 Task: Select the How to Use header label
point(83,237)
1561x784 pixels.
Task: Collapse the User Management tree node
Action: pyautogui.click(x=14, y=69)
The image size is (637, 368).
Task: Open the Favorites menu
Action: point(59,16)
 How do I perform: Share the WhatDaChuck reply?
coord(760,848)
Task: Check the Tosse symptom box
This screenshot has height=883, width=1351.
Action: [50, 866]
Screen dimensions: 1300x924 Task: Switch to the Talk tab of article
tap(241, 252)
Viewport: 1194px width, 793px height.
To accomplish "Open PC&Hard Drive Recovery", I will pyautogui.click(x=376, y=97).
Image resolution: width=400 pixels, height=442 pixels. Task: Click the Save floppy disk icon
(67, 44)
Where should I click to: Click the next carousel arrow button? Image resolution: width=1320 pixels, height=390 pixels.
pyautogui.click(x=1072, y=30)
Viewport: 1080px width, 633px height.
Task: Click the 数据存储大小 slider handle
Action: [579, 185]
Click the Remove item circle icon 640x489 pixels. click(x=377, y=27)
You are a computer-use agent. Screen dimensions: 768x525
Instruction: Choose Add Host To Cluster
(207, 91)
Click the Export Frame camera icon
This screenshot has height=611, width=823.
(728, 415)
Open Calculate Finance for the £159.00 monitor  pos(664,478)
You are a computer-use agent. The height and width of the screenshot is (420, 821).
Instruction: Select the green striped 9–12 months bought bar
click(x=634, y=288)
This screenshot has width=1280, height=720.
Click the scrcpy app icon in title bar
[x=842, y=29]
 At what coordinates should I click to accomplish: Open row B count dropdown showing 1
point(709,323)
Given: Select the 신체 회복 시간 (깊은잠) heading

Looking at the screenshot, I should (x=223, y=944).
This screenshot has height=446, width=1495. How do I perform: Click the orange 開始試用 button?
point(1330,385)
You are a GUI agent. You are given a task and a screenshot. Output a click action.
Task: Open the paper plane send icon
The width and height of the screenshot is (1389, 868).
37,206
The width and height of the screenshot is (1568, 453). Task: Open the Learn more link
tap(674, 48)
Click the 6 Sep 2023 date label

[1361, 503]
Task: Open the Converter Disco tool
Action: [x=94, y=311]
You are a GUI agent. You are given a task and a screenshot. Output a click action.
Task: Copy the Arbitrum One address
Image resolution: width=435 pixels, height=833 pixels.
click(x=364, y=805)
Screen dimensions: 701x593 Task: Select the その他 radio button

**Given instruction**: Rewrite all the rows above, swapping every "GUI agent" for "desktop agent" and leaving everything else unchanged.

**Response**:
 Task: Select the How to Use header label
point(83,237)
1561x784 pixels.
Task: Collapse the User Management tree node
Action: pyautogui.click(x=14, y=69)
The image size is (637, 368).
Task: Open the Favorites menu
Action: point(59,16)
 How do I perform: Share the WhatDaChuck reply?
coord(760,848)
Task: Check the Tosse symptom box
This screenshot has height=883, width=1351.
Action: [50, 866]
Screen dimensions: 1300x924 Task: Switch to the Talk tab of article
tap(241, 252)
Viewport: 1194px width, 793px height.
To accomplish "Open PC&Hard Drive Recovery", I will pyautogui.click(x=376, y=97).
Image resolution: width=400 pixels, height=442 pixels. Task: Click the Save floppy disk icon
(67, 44)
Where should I click to: Click the next carousel arrow button? Image resolution: width=1320 pixels, height=390 pixels.
pyautogui.click(x=1072, y=30)
Viewport: 1080px width, 633px height.
Task: Click the 数据存储大小 slider handle
Action: [579, 185]
Click the Remove item circle icon 640x489 pixels. click(x=377, y=27)
You are a computer-use agent. Screen dimensions: 768x525
Instruction: Choose Add Host To Cluster
(207, 91)
Click the Export Frame camera icon
This screenshot has height=611, width=823.
(728, 415)
Open Calculate Finance for the £159.00 monitor  pos(664,478)
You are a computer-use agent. The height and width of the screenshot is (420, 821).
Instruction: Select the green striped 9–12 months bought bar
click(x=634, y=288)
This screenshot has width=1280, height=720.
Click the scrcpy app icon in title bar
[x=842, y=29]
 At what coordinates should I click to accomplish: Open row B count dropdown showing 1
point(709,323)
Given: Select the 신체 회복 시간 (깊은잠) heading

Looking at the screenshot, I should (x=223, y=944).
This screenshot has height=446, width=1495. How do I perform: Click the orange 開始試用 button?
point(1330,385)
You are a desktop agent. You are given a task and a screenshot. Output a click action.
Task: Open the paper plane send icon
The width and height of the screenshot is (1389, 868).
37,206
The width and height of the screenshot is (1568, 453). Task: Open the Learn more link
tap(674, 48)
Click the 6 Sep 2023 date label

[1361, 503]
Task: Open the Converter Disco tool
Action: [x=94, y=311]
You are a desktop agent. You are given a task and a screenshot. Output a click action.
Task: Copy the Arbitrum One address
Image resolution: width=435 pixels, height=833 pixels.
click(x=364, y=805)
Screen dimensions: 701x593 Task: Select the その他 radio button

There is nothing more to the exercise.